## Required task
Continue the text about the hip hop group The Federation from the point where it stops.

## Document excerpt

╔══

The Federation is an American hip hop group from Fairfield, California. The group was formed in 2002, composed of producer Ricardo "Rick Rock" Thomas and three rappers: Anthony "Goldie Gold" Caldwell, Marvin "Doonie Baby/Doon Koon" Selmon and Thomas "Stressmatic" Jackson. The group released their debut studio album in 2004 on Virgin Records and their sophomore album through Reprise Records in 2007, which is, to date, their recent effort.

History 
Rick Rock and Doonie Baby’s friendship and collaborative work dates back to the early ‘90s in Alabama, where they recorded as two-thirds of the group Cosmic Slop Shop along with Big Lurch. At age 16 and using a wheelchair after being shot, the Nevada-born, Fairfield/Vallejo-raised Federation member Goldie Gold met Rick Rock at a local mall, impressing Rock with his rapping skills. In 2002, Rick Rock recruited Doonie Baby, Goldie Gold, and Mr. Stress to form the group.

The group debuted on Vallejo producer Mike Mosely's 2002 release Major Work: The Soundtrack with the Rick Rock-produced track "The Sickness", which sampled Art of Noise's 1983 song "Moments of Love". Their first single "Hyphy", featuring E-40, debuted in 2003, the title was based on a slang term established by Keak the Sneak in the 90s Bay Area hip hop music. Hyphy became an instant hit in the Bay Area. The song even induced a riot when The Federation performed "Hyphy" during halftime of the AND1 Live Tour at Oracle Arena in June 2004. On the strength of "Hyphy" and their second single "Donkey", the group's self-titled debut album was released under Virgin Records to critical reception. In 2005, Rick Rock signed the group under Reprise Records, releasing the group's follow-up album It's Whateva in the summer of 2007.

╚══

## Provided information

╔══

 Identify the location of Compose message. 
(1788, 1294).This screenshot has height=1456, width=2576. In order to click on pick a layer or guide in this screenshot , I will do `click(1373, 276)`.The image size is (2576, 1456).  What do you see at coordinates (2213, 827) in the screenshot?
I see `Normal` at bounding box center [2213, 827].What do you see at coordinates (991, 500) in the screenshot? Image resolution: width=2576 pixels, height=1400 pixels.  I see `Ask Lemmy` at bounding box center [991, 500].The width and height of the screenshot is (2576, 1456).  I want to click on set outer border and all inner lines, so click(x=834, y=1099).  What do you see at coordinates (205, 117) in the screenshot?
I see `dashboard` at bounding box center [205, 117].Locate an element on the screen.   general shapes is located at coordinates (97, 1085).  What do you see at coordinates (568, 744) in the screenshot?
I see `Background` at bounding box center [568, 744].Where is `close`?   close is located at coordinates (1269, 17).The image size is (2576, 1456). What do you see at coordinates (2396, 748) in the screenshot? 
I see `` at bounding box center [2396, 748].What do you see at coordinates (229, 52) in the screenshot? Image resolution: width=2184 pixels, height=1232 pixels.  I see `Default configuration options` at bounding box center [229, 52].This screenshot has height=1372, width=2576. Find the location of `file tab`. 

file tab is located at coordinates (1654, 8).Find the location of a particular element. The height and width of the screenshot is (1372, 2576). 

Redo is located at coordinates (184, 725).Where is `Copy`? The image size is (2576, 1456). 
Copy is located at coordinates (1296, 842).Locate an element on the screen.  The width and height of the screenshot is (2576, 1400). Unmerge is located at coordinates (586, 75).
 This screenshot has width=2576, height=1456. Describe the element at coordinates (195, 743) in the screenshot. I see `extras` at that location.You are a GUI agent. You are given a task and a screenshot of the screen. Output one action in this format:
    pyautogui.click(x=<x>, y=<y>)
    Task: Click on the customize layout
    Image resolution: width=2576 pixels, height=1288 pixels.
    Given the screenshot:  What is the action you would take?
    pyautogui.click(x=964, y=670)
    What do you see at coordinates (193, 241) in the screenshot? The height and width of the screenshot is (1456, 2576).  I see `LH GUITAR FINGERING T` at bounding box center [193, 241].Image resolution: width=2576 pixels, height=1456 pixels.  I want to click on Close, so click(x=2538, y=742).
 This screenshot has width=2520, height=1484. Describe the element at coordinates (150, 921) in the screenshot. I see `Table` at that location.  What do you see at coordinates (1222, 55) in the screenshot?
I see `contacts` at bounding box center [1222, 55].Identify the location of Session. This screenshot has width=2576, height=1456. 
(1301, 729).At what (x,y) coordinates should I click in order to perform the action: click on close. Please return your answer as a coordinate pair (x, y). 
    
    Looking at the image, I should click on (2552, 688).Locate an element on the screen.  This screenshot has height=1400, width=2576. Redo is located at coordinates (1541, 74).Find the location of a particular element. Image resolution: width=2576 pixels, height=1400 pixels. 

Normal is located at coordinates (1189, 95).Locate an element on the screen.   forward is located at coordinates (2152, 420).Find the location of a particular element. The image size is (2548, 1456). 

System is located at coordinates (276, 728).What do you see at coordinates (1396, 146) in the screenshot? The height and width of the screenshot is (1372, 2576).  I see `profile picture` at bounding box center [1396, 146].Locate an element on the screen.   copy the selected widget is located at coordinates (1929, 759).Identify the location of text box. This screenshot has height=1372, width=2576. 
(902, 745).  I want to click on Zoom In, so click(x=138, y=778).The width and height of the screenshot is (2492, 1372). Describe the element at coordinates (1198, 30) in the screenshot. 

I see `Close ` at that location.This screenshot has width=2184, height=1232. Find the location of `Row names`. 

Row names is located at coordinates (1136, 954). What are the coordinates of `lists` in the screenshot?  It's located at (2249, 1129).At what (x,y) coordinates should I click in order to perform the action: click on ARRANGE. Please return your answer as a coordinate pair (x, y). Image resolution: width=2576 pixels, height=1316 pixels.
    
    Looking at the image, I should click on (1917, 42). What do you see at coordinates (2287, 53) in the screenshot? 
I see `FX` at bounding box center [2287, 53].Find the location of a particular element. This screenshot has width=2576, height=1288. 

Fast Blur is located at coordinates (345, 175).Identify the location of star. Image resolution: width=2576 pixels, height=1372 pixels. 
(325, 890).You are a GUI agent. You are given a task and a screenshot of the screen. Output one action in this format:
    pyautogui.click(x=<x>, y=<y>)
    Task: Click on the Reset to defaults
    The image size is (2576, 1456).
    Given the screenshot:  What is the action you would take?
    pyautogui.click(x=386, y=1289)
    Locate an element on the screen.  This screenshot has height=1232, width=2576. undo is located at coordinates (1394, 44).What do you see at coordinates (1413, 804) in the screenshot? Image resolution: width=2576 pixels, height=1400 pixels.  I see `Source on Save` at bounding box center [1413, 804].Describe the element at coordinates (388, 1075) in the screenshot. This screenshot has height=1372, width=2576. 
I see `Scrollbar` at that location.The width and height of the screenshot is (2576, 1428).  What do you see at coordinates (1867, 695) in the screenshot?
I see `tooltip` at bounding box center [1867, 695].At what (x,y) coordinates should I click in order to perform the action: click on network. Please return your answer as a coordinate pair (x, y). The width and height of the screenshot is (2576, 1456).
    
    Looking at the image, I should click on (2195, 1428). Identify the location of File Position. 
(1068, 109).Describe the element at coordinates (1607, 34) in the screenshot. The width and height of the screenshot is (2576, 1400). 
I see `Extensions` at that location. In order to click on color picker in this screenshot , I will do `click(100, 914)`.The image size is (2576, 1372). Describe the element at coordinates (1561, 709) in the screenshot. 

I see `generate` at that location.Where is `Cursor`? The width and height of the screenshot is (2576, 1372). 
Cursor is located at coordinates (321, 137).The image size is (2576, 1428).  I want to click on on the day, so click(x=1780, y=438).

╚══

## Response to this task
In 2009, Stressmatic was featured in an interview in the book How to Rap, along with several other rappers, including E-40, Nelly, Tech N9ne, Twista, Pusha T, Styles P, will.i.am, DJ Quik, Kool G Rap, N.O.R.E. & Chuck D.

Discography

Albums

Singles

Featured singles 
Members of the Federation have also appeared on many other songs by other Bay Area rappers, some of which received radio airplay locally. Their appearances are highlighted in bold.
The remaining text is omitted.